Aquaman and the Lost Kingdom (Blu-ray)

Pros

  • The Arthur-Orm buddy dynamic is the film's genuine highlight — consistently funny and warmer than expected
  • Patrick Wilson gets the best comedic material of his DCEU tenure
  • Black Manta is the franchise's best returning villain
  • The environmental allegory is more integrated than most superhero message-delivery attempts
  • James Wan closes the universe with dignity rather than desperation

Cons

  • The film can't match the original Aquaman's visual invention — it's a solid sequel, not an event
  • Mera's character is significantly underwritten compared to the first film
  • Some of the second-act pacing struggles under the weight of world-building obligations
  • The ending has an elegiac quality that the film didn't entirely earn through its own story

Conclusion: A Decent Last Wave

Aquaman and the Lost Kingdom is not the DCEU’s finest exit. It is a decent one — a film that respects its characters, delivers a genuine central relationship in the Arthur-Orm dynamic, and closes a universe without embarrassing it. James Wan’s world-building instincts remain intact, Jason Momoa’s charisma is as reliable as ever, and Patrick Wilson gets to be funny in ways the first film never allowed him.

For dads who have watched the DCEU from the beginning: this is a respectable farewell. Not a triumph, not a disaster — a professional, warm goodbye to characters and stories that, at their best, were genuinely worth caring about.

The Final Word: A solid closer to an uneven universe.

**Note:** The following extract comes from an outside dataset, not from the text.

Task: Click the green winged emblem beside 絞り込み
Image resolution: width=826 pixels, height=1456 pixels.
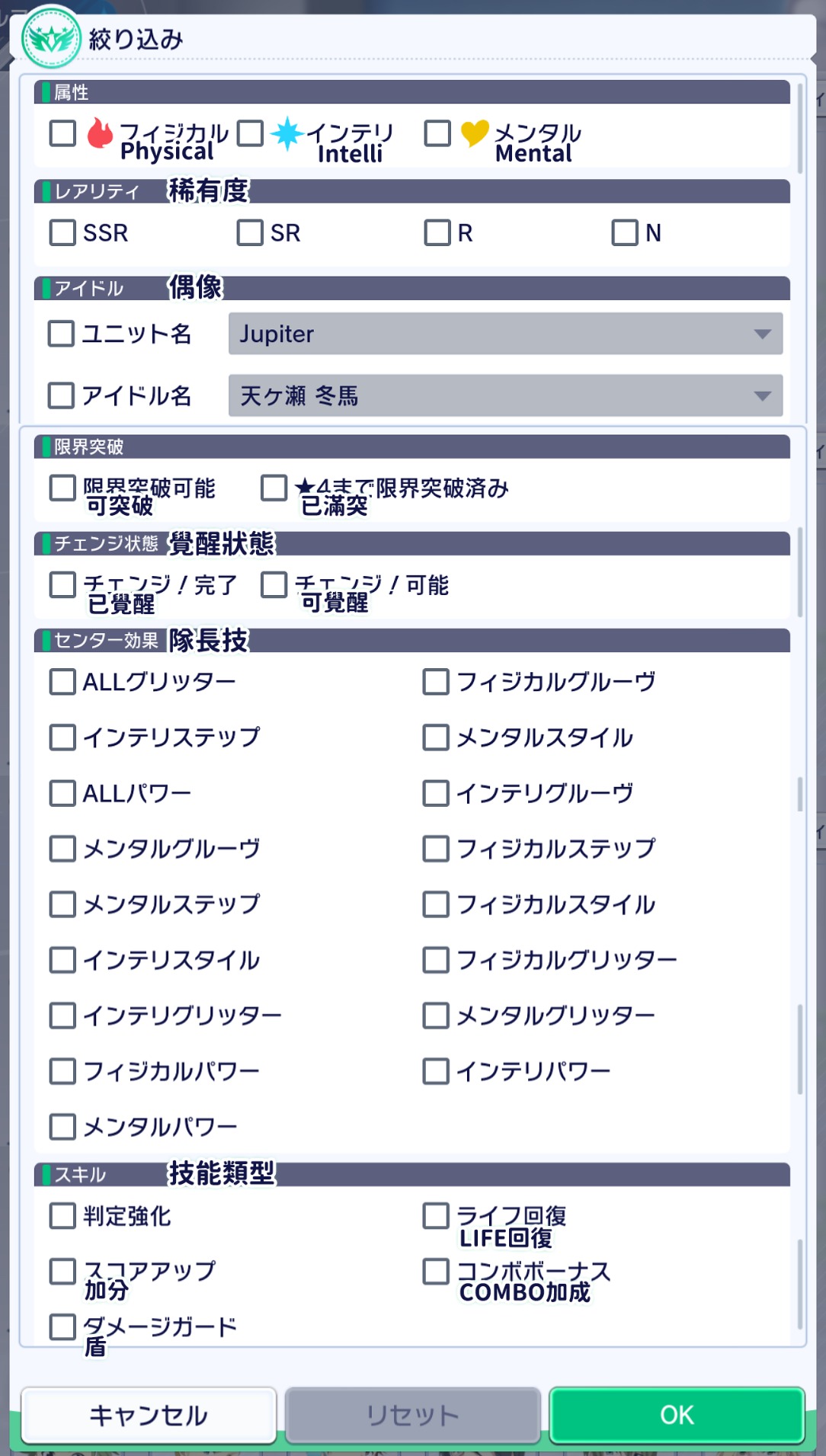Action: tap(51, 37)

Worth watching to complete the arc, and better than the circumstances of its existence deserved.

Is Aquaman and the Lost Kingdom worth watching?

Yes, particularly if you enjoyed the original. The Orm buddy dynamic is genuinely fun, the environmental themes give the threat real stakes, and Jason Momoa is the same reliable presence. A respectable close to the Aquaman duology.

Do I need to watch Aquaman (2018) first?

Yes. The sequel continues Arthur’s story as king of Atlantis, assumes the Arthur-Orm relationship, and brings back Black Manta as the main villain from the first film. Prior viewing is needed for context.

Who is the villain in Aquaman and the Lost Kingdom?

Black Manta (Yahya Abdul-Mateen II) returns with a revenge mission and the Black Trident — an ancient weapon from the Lost Kingdom. He’s the franchise’s best returning villain, driven by a comprehensible and personal motivation.

Is this the last DCEU film?

Yes. Aquaman and the Lost Kingdom (December 22, 2023) was the final film in the DC Extended Universe. James Gunn’s new DC Universe launched with Superman in 2025.

Is Aquaman and the Lost Kingdom suitable for kids?

PG-13, and one of the more family-accessible DCEU films. Action throughout with no significant intensity spikes. Good for 8+ with parents.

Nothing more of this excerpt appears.